I am trying to follow this tutorial over here: https://rviews.rstudio.com/2017/09/25/survival-analysis-with-r/ (bottom of the page).

I have slightly modified the code for this tutorial and have plotted the "staircases" (i.e. "survival functions", in the below picture "red", "blue", "green") corresponding to 3 of the observations in the data:

 library(survival)
    library(dplyr)
    library(ranger)
    library(data.table)
library(ggplot2)
library(plotly)
    
a = na.omit(lung)
a$ID <- seq_along(a[,1])

r_fit <- ranger(Surv(time,status) ~ age + sex + ph.ecog + ph.karno + pat.karno + meal.cal + wt.loss, data = a, mtry = 4, 
importance = "permutation", splitrule = "extratrees", verbose = TRUE)

death_times <- r_fit$unique.death.times
surv_prob  <-data.frame(r_fit$survival)
avg_prob <- sapply(surv_prob, mean)

plot(r_fit$unique.death.times, r_fit$survival[1,], type = "l", ylim = c(0,1), col = "red", xlab = "Days", ylab = "survival", main = "Survival Curves")

new = a[1:3,]

pred <- predict(r_fit, new, type = 'response')$survival
pred <- data.table(pred)
colnames(pred) <- as.character(r_fit$unique.death.times)

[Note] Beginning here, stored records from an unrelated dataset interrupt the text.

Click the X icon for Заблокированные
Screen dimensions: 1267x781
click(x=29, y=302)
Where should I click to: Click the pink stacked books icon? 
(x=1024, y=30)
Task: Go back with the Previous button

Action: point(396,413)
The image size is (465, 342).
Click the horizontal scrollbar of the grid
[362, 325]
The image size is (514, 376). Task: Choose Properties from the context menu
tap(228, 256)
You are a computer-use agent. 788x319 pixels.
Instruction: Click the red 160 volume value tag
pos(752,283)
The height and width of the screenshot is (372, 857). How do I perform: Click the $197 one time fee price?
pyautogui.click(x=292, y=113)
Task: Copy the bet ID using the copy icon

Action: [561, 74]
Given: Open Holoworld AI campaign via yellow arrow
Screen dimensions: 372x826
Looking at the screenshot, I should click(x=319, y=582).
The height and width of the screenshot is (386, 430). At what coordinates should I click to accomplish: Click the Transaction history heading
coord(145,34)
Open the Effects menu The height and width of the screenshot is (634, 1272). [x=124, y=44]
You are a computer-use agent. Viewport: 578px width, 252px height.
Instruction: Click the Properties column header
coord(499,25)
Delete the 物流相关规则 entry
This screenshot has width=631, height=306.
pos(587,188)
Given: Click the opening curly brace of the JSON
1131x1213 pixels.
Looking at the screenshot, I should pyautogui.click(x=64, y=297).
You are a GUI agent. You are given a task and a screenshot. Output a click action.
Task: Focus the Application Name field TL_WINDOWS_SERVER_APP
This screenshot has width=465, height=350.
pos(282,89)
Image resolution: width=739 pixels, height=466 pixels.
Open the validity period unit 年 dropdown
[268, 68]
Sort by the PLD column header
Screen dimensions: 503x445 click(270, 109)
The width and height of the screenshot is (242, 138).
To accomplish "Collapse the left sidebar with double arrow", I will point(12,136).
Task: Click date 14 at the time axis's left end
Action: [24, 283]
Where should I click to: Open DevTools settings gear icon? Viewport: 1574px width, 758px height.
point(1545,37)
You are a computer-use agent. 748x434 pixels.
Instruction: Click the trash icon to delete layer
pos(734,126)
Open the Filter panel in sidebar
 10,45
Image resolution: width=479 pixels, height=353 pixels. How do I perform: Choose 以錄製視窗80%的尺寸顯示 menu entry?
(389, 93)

plot(r_fit$unique.death.times, pred[1,], type = "l", col = "red")

lines(r_fit$unique.death.times, r_fit$survival[2,], type = "l", col = "green")

lines(r_fit$unique.death.times, r_fit$survival[3,], type = "l", col = "blue")

enter image description here

From here, I want to make the above plot as "interactive". I want to make so that when you move the mouse over one of the curves:

  1. The "properties" belonging to that curve (from object "a") hover (e.g. ID, age, sex, ph.ecog, etc.)

  2. In the same "hover box" from 1), also show the x-coordinate (r_fit$unique) and the y-coordinate (from "pred") for each position the mouse is hovering over (for a given curve)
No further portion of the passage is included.